The main drawback of currency debasement strategies through loose monetary policies is that they exaggerate appreciation pressures on those currencies whose central banks are not sweating their currency printing machines. As currencies start to move out of sync with underlying economic fundamentals, those regions that face undesirable appreciation retaliate. The euro is a classic case. Another problem with such wars is that they drive extreme volatility in exchange rates — volatility that markets already burdened by a plethora of risks and uncertainties could live without.
The unexpected rise in the euro in 2013 has happened even as real economic indicators are still consistent with a recession. Currency appreciation is acting as another headwind to a region already engulfed in a severe austerity-driven recession. Hence, European officials were forced to take rearguard action to stem the pace of appreciation by talking down the currency. In his monetary policy statement on February 7, ECB boss Mario Draghi pointed out that the rise in the euro might pose downside risks to ECB’s inflation outlook. His statements seem clearly focused on telling the markets that Europe is uncomfortable with currency appreciation. Consequently, the euro climbed down by two big figures to the dollar.
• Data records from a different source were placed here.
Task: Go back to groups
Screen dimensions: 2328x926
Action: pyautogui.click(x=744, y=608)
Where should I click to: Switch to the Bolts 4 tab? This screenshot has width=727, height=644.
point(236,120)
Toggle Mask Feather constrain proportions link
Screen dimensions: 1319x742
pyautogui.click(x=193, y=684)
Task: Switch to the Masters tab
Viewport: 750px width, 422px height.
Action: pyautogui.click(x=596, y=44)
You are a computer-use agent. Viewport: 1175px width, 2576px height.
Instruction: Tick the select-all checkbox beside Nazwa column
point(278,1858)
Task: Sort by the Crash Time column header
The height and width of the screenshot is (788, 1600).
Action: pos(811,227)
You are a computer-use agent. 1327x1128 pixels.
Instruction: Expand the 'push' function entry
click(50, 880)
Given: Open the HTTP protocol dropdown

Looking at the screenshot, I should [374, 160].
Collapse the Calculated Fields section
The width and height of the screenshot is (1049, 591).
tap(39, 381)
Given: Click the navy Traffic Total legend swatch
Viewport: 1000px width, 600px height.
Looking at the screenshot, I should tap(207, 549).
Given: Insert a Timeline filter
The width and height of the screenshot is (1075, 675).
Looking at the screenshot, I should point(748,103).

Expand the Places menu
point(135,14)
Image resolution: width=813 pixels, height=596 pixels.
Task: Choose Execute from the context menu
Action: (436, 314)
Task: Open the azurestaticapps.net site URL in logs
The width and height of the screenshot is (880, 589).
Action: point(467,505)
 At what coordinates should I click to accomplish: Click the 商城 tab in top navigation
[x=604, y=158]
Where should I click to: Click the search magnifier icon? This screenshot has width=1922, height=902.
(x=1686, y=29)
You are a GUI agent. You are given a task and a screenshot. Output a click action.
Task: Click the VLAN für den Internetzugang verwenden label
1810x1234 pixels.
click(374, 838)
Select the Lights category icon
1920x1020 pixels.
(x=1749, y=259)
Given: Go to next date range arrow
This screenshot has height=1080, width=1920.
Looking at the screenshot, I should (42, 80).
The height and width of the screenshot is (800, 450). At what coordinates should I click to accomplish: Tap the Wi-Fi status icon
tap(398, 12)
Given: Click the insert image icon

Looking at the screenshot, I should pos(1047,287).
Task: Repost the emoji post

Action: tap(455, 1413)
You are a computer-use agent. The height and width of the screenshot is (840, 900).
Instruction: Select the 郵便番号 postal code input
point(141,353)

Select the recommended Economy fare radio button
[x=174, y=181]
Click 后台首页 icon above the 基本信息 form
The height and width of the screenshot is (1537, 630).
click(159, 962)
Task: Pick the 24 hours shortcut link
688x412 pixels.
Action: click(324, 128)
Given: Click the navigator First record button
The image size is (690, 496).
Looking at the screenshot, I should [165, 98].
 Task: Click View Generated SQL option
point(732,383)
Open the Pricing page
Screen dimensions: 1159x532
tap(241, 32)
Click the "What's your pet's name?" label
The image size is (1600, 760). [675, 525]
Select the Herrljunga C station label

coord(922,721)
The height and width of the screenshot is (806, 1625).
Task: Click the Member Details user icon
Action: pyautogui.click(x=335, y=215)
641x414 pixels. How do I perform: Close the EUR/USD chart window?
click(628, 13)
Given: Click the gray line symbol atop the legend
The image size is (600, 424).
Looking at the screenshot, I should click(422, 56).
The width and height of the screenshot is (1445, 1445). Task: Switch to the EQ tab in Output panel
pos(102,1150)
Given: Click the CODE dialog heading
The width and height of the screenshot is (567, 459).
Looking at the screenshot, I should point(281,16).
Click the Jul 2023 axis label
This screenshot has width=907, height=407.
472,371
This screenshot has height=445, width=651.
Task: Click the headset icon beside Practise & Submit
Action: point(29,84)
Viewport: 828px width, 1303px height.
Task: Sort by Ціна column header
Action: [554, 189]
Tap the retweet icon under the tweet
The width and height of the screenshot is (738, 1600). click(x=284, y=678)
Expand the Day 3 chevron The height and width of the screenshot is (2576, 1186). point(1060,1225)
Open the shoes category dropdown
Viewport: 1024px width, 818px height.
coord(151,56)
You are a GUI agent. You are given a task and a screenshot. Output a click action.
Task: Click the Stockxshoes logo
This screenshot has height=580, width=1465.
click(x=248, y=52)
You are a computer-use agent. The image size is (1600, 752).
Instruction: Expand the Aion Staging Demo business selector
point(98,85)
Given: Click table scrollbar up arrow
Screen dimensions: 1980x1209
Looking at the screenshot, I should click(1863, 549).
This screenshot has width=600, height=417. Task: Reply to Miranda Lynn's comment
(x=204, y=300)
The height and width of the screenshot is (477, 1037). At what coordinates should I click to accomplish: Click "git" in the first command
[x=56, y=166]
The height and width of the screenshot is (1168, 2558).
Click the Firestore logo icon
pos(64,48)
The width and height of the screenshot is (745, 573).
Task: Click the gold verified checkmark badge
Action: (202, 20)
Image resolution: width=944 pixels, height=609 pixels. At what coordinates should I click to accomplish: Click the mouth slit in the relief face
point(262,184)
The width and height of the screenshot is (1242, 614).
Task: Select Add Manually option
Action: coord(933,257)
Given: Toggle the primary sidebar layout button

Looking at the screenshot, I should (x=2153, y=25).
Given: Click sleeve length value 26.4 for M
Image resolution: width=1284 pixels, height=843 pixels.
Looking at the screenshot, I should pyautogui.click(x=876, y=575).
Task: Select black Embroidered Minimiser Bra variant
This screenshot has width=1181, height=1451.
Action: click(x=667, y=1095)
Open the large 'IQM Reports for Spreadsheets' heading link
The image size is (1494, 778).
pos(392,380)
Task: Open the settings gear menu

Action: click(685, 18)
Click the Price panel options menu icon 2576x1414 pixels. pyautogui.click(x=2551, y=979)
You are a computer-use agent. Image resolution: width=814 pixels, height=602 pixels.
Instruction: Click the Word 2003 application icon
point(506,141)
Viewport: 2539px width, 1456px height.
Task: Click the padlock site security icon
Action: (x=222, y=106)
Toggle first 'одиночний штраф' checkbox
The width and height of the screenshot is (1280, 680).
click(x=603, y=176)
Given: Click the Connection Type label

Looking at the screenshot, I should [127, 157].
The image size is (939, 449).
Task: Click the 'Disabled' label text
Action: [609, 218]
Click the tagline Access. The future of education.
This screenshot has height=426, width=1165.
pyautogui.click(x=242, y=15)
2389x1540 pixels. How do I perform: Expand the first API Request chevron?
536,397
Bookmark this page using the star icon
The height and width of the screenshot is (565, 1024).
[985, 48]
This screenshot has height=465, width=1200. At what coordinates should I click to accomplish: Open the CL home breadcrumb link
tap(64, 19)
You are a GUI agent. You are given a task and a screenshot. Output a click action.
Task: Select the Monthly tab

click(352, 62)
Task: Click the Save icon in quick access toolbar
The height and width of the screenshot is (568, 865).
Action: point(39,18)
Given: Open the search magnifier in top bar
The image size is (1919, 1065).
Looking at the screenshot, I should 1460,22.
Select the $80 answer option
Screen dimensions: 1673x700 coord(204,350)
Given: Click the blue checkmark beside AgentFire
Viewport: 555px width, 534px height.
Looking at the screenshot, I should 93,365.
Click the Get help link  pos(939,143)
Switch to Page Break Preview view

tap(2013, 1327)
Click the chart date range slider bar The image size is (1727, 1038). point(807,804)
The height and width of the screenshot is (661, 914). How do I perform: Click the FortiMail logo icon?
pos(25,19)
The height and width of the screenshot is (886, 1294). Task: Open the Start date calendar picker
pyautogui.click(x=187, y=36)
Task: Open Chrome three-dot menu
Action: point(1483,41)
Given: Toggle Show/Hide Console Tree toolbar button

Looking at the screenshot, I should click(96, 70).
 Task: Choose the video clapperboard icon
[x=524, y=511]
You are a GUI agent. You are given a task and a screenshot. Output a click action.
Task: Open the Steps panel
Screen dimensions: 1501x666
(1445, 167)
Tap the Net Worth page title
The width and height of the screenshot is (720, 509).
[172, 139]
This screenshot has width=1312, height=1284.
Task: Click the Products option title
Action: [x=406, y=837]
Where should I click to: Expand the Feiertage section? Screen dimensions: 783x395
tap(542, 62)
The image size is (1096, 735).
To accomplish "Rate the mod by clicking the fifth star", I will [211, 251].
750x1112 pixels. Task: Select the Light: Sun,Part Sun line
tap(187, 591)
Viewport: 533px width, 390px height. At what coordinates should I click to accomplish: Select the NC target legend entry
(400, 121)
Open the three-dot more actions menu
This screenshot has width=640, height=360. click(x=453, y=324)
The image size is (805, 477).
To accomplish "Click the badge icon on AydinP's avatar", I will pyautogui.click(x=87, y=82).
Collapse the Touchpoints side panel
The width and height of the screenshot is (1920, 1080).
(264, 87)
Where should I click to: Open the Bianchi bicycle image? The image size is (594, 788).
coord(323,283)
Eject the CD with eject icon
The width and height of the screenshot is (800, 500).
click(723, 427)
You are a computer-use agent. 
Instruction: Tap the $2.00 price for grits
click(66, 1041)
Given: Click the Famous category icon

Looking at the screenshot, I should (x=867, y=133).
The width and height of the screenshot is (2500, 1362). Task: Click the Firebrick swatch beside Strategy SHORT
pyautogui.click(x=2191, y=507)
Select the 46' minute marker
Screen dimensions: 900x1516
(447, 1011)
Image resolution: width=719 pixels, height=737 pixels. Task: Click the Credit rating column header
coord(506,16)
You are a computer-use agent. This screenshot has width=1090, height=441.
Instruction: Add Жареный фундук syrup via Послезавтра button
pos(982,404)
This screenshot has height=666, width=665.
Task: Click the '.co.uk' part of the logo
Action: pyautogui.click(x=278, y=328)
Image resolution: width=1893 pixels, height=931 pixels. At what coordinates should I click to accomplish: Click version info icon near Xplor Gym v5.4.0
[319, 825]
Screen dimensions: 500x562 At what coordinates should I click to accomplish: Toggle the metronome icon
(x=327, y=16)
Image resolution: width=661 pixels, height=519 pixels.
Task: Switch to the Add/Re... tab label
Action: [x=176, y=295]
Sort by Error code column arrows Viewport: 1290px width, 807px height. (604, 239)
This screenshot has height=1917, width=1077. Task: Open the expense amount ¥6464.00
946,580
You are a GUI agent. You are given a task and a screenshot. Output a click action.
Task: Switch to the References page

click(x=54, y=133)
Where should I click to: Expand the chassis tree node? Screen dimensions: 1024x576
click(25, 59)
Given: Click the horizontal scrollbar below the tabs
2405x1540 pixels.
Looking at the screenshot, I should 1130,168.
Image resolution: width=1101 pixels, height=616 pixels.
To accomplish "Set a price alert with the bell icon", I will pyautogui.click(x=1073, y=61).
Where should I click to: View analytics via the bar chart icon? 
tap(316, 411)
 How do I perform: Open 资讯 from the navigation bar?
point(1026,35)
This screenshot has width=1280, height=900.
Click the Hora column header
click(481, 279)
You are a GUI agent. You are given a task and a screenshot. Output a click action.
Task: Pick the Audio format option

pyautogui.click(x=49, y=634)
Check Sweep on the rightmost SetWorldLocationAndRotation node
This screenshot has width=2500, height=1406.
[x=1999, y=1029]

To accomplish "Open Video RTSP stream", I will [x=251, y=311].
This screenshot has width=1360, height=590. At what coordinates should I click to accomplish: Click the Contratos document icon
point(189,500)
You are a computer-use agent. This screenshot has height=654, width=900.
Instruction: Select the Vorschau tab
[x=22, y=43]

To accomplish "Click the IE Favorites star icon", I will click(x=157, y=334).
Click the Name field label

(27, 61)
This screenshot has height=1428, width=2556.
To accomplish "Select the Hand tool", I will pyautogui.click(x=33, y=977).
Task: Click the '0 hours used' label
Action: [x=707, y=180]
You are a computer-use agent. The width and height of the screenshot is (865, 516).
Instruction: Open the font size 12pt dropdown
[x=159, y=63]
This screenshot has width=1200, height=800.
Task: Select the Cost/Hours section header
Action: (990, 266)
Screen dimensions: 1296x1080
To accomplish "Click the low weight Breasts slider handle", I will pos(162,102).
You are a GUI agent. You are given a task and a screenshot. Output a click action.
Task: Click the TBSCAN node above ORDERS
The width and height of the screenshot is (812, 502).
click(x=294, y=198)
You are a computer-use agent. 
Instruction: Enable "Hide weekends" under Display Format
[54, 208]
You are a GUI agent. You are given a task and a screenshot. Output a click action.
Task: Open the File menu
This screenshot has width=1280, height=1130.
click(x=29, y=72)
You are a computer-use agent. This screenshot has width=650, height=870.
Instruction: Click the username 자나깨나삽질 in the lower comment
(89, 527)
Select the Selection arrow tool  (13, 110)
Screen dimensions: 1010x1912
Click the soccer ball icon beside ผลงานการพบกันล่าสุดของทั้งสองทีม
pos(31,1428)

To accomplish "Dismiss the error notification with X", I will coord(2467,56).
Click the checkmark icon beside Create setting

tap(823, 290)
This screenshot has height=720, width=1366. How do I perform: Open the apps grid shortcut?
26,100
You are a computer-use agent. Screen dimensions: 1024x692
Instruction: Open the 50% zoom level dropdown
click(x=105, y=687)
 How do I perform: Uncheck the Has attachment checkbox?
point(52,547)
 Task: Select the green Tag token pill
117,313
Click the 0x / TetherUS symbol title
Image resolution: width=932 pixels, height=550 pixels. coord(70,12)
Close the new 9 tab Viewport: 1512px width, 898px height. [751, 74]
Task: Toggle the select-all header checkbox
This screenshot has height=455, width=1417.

But just talking the currency down is unlikely to help beyond a point. Neither the Bank of Japan nor the US Federal Reserve is likely to budge from their respective monetary stances in 2013. Thus, the key driver of the currency markets is likely to be unsterilised asset purchases programmes that feed risk-appetite and induce the markets to use the dollar and the yen as the major funding currencies to sate this appetite. Were ECB not to follow up its recent apprehensions about currency appreciation with more concrete action (i.e. print more euros), the euro could be on the losing side of this battle.
The second development is the impact that ECB’s outright monetary transactions (OMT) programme has had on financial markets across the board. While it was designed essentially as a backstop for fiscally overstretched peripheral nations that found it difficult to float bonds in the market, it has turned out to be a much bigger game-changer for risk for the global financial markets as a whole. By reducing concerns about the possibility of a blowout emerging in the European region, it seems to have had a positive knock-on effect on sentiment indicators, such as consumer confidence, business and investors surveys both in Europe and, to a degree, even outside the region. The surge in the market for risky assets (commodities, emerging market stocks and US equities) over the past few weeks have been on account of the combination of improvement in sentiment indicators and ample liquidity present in the financial markets.
The third trend relates to the complacency in the markets about the state of the global economy and the impending risks up ahead. The markets seem to have shrugged off concerns about the upcoming fiscal battle up ahead in the US economy. The assumption seems to be that deals at the eleventh hour will always save the day. But as the saying goes, when fear disappears from the market, it is time to be afraid. The next round of political negotiations to raise the sovereign debt ceiling could get messier. The risk of a partial government shutdown in the April-May period, thus, remains high as does the possibility of a US sovereign rating downgrade.
It is also legitimate, I think, to fret about the euro zone. The ECB’s OMT programme has created only a backstop facility, but not helped in altering the weak economic outlook that the region finds itself trapped in. The weak growth backdrop, particularly in the peripheral region, could mean that fiscal progress continues to disappoint. For instance, the International Monetary Fund forecasts that the Spanish total government debt to the gross domestic product ratio could rise from 91 per cent in 2012 to 97 per cent in 2013 and to the 100 per cent mark by 2014. The prospect of fiscal slippage could put the focus back on to Europe by mid-year. The upshot is that once markets start to re-focus on the bearish fundamentals of the global economy, the return of a “risk-off” trade could see a complete realignment of exchange rates.